Sandspout Bookstore

No Boys Play Here
Sally Bayley


Post free to UK addresses only

Paperback | 270pp
Collins, 2022 | 9780008318925

A literary story of working class childhood, absent or broken men and the power of literature to save and rebuild a world.

In Sally Bayley’s childhood, the men were often missing. Missing because they were drunk, or out of work, or wandering. Or missing because their behaviour meant women banned them from the house. The man who was around for Sally was Shakespeare, and he brought men with him to fill the gaps. Sally grew up with a troupe of sad kings and lonely heroes.
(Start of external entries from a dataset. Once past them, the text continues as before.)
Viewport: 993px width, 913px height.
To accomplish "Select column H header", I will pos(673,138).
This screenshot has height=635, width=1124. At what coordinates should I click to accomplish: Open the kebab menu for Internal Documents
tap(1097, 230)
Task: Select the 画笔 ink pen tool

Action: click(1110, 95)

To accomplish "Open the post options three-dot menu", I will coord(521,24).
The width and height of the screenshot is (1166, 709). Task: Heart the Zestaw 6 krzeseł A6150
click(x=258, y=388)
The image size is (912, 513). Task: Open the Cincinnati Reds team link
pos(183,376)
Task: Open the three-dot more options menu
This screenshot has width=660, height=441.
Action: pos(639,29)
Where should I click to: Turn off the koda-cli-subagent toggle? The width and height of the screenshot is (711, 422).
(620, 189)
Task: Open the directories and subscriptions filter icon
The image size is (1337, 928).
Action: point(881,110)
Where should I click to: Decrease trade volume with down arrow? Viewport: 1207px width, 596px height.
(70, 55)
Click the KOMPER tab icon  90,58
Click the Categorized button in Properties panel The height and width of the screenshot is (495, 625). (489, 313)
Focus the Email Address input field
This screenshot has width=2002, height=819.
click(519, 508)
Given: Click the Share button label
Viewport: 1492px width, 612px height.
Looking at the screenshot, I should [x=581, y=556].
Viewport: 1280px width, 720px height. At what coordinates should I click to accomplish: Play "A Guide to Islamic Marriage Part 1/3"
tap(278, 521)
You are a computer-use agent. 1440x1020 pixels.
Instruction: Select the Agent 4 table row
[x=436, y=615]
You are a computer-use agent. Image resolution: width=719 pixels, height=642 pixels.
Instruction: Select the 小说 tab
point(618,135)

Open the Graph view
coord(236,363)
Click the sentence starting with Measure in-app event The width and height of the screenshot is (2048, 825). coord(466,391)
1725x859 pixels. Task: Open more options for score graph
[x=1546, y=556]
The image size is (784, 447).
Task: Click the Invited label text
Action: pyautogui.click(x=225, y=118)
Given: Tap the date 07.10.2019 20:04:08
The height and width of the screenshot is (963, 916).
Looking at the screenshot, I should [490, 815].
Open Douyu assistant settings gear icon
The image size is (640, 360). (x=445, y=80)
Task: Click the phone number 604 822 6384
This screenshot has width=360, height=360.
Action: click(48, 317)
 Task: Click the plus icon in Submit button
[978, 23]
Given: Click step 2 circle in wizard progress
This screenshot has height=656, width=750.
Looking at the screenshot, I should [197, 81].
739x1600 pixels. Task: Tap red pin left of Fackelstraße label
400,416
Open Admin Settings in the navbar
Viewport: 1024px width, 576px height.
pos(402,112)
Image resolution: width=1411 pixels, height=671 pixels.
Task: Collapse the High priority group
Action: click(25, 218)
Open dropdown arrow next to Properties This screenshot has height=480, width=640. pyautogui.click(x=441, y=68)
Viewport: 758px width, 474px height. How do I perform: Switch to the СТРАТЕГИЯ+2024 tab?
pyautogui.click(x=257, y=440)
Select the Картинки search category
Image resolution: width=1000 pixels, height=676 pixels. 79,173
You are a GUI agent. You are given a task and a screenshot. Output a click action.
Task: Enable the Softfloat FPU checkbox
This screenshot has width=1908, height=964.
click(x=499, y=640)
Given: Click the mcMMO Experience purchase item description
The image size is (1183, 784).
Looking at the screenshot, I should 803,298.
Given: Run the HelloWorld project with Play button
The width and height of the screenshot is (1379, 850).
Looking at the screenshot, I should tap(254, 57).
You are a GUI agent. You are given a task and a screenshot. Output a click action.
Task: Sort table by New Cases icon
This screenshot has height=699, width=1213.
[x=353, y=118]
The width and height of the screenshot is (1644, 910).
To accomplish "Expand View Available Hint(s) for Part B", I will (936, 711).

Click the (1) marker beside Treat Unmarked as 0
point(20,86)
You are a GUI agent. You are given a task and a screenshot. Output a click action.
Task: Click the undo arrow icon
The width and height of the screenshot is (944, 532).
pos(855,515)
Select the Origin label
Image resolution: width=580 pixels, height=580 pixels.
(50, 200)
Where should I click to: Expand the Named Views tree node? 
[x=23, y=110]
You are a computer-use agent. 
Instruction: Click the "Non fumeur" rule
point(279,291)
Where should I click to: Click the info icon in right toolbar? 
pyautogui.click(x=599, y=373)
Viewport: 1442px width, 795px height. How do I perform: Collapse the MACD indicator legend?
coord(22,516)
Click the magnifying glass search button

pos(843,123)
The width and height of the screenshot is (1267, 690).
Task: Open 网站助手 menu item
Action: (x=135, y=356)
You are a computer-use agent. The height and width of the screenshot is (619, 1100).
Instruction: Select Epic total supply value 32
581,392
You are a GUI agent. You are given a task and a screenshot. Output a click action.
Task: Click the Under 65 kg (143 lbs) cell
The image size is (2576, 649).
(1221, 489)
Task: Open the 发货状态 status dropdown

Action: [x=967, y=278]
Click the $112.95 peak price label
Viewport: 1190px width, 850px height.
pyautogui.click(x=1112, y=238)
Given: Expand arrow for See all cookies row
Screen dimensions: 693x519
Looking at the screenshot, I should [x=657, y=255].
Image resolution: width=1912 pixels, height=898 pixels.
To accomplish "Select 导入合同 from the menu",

Her mind ran away from home with Falstaff and Prince Hal, with deceivers and mavericks and geniuses.

In her signature and extraordinary style, this is Sally’s story of her childhood – one lived with darkness snapping at heels, with real and imagined people passing through interchangeably, and with trauma a spiky memory to be skirted and avoided. Inventive, literary and adventurous, this is a story of hard childhood and a testament to the way that great literature and its characters can guard an imagination against the bad.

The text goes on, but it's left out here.